### Texto de la página
▬▬▬▬▬▬▬▬▬▬

Sin duda Winston Churchill es el mejor ejemplo de todo ello. Con la sobriedad de la experiencia, con su humanidad desbordante, a través de su fe sincera en el parlamentarismo y en la democracia, Churchill es por si sólo una antorcha que destaca frente a la tiniebla del presente. Pero por qué no hablar de De Gaulle, que supo recoger del barro a una Francia humillada, y llevarla a sus mejores años. O Roosevelt, pionero al otro lado del mar en percibir que la amenaza de los fascismos excedía al viejo mundo e impelía a América a la acción… La II Guerra Mundial fue en efecto crisol de liderazgos quizás irrepetibles. Una gran generación sucedida además por otra no menos valiosa: Aquí, la de los grandes padres de la unidad europea. Allí, los que alzaron la bandera de los derechos civiles y nos salvaron de una tercera guerra mundial. Su estela poco a poco ha ido desvaneciéndose, y como en la obra de Valle Inclán, la presidencia actual de los Estados Unidos es el reflejo de aquellas de Kennedy, de Eisenhower o de Truman en un espejo deformante.
Donde quiera que miremos -en cualquier época- el liderazgo, para ser digno de tal nombre, es mesurado, sensato y prudente; indisociable de la severidad que otorga la responsabilidad. Se le requiere valor y consecuencia. Los discursos de Winston Churchill no han pasado a la historia por lo cuidado de la prosa, o la contundencia de la oratoria. Han trascendido su tiempo porque son la cristalización de un proceder en política, por que reflejan fielmente una acción pública que fue valiente, decidida, y humana; que se conmovió hasta las lágrimas ante la hecatombe y la pérdida de vidas humanas; que asumió su parte en la responsabilidad de todo ello cuando fue necesario. Cualquiera de nuestros demagogos corrientes puede disfrazarse de lo que no es, e intentar un buen discurso. De hecho, vivimos en cuarentena ahogados en las melosas salmodias de fin de semana de alguno de ellos. No es decir palabras, hay que vivirlas.

▬▬▬▬▬▬▬▬▬▬

### Problema breve 1
Reproduce tal cual las líneas de los registros que van desde su comienzo hasta la línea que contiene "Add Octopus Wallet (371, 1372)", ambas incluidas.

[Datos para localizar palabras y elementos]
▬▬▬▬▬▬▬▬▬▬

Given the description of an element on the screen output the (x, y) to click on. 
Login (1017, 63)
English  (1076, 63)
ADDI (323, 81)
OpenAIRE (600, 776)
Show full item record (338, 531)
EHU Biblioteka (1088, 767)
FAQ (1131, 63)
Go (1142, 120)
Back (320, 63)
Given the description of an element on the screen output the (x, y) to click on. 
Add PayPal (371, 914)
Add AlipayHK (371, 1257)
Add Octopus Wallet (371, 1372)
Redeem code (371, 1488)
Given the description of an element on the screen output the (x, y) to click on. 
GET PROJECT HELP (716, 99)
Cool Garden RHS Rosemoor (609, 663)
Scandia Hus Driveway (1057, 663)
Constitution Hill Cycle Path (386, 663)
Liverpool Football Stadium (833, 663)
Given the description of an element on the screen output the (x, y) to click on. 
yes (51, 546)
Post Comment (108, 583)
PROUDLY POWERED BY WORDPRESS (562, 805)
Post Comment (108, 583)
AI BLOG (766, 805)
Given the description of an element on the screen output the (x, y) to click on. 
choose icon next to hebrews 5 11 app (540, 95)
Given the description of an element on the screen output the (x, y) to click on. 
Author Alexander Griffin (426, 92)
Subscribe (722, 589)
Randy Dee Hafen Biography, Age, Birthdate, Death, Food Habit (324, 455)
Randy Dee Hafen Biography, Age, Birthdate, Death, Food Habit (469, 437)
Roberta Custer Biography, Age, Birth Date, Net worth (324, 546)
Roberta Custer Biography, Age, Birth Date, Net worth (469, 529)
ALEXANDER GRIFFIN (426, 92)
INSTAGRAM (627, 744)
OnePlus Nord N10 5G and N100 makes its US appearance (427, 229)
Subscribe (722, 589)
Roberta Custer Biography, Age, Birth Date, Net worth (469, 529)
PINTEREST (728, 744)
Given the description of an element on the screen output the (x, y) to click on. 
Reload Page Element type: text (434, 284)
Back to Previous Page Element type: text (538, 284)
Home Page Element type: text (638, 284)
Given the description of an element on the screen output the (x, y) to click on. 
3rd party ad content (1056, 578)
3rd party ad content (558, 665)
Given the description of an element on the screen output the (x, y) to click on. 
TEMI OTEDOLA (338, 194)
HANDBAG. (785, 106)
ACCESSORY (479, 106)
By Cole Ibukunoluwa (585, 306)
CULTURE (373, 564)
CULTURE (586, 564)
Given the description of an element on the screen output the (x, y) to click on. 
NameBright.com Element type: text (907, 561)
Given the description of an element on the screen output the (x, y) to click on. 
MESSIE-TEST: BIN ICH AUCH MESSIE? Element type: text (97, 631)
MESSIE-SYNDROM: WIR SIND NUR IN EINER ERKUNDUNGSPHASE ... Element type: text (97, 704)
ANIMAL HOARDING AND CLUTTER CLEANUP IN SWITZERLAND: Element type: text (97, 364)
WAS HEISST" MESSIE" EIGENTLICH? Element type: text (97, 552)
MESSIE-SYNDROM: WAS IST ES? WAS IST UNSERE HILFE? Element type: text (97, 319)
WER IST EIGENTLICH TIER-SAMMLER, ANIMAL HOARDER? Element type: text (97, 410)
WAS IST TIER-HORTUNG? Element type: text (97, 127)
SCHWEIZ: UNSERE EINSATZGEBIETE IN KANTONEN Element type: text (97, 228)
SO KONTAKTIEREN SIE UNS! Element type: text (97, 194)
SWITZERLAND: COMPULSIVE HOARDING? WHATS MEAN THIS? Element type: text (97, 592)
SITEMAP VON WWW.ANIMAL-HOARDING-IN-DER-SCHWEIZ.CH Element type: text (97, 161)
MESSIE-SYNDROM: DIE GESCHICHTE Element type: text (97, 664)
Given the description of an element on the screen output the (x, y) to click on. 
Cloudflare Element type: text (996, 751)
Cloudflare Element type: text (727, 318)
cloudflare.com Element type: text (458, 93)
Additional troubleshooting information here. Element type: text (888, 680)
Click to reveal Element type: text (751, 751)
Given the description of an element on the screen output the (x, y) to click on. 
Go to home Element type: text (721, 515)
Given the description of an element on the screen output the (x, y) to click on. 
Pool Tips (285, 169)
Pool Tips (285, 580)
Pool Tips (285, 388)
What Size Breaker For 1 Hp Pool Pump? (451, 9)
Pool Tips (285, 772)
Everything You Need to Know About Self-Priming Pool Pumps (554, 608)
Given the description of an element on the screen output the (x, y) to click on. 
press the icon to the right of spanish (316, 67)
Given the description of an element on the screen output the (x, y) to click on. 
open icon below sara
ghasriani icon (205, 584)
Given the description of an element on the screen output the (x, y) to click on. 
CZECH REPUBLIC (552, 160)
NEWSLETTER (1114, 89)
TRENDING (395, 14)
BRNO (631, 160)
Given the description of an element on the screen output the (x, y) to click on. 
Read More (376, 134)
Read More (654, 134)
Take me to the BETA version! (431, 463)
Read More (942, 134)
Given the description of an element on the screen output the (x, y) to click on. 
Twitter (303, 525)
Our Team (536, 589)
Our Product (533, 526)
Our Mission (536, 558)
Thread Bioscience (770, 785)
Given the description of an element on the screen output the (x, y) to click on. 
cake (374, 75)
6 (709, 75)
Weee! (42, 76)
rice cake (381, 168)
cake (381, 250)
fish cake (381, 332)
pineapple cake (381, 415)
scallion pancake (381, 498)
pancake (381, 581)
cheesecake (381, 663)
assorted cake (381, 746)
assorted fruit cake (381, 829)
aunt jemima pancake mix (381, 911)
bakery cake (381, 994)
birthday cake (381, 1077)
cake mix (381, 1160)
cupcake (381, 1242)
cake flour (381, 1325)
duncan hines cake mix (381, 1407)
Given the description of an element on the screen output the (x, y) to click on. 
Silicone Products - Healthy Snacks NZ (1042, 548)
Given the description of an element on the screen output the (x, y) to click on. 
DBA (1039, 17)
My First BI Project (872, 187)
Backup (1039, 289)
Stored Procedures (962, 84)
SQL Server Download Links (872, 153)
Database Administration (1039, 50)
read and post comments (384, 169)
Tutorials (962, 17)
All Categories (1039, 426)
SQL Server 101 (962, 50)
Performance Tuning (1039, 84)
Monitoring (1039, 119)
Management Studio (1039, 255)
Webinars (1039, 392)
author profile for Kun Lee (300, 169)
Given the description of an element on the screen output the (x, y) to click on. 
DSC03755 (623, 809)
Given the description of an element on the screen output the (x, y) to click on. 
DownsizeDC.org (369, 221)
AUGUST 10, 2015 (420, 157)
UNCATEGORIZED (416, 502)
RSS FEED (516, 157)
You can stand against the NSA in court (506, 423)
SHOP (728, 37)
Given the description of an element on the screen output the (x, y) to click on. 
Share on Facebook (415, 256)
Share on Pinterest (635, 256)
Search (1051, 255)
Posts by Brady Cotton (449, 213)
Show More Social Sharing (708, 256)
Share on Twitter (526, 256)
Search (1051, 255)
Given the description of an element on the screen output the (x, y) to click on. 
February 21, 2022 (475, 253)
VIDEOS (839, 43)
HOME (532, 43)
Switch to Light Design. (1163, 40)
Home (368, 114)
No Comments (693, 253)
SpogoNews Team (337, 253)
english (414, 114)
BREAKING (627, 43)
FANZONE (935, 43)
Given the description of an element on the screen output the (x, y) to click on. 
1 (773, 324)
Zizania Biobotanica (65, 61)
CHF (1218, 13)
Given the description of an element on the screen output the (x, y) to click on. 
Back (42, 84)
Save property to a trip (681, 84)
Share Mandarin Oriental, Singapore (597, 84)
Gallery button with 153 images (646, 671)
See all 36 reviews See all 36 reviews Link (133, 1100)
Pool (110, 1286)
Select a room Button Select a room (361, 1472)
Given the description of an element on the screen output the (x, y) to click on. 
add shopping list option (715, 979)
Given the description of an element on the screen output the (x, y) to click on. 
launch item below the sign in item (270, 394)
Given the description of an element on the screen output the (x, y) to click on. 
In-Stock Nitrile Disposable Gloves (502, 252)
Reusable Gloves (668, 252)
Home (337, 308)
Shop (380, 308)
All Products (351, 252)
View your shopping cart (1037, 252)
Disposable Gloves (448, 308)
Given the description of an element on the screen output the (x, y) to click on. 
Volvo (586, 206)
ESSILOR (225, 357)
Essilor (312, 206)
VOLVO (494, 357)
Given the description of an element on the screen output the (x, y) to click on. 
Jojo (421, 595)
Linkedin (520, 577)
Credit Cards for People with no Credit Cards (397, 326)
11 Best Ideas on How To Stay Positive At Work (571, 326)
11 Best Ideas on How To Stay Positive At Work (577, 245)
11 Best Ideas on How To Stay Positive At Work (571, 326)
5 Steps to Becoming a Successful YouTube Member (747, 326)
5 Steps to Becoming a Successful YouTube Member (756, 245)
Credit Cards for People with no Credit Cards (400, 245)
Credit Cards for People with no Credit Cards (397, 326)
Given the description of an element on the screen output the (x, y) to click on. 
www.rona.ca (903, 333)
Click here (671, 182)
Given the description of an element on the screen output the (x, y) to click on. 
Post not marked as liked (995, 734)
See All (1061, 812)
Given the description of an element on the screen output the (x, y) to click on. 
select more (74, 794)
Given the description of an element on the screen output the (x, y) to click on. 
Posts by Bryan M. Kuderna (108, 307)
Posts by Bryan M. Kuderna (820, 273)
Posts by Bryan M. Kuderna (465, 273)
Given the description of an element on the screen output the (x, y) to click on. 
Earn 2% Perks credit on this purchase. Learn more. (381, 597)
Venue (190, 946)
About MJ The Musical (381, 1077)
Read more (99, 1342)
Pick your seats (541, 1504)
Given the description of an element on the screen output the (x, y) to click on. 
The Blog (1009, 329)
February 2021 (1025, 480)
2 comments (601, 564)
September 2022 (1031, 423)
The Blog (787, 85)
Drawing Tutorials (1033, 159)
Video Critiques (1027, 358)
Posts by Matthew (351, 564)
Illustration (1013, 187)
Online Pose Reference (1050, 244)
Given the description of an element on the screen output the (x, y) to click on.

▬▬▬▬▬▬▬▬▬▬

### Problema breve 2
Enumera los líderes políticos que se nombran en el texto sobre el liderazgo.

### Salida correcta 1
Given the description of an element on the screen output the (x, y) to click on. 
Login (1017, 63)
English  (1076, 63)
ADDI (323, 81)
OpenAIRE (600, 776)
Show full item record (338, 531)
EHU Biblioteka (1088, 767)
FAQ (1131, 63)
Go (1142, 120)
Back (320, 63)
Given the description of an element on the screen output the (x, y) to click on. 
Add PayPal (371, 914)
Add AlipayHK (371, 1257)
Add Octopus Wallet (371, 1372)

### Salida correcta 2
Winston Churchill, De Gaulle, Roosevelt, Kennedy, Eisenhower, Truman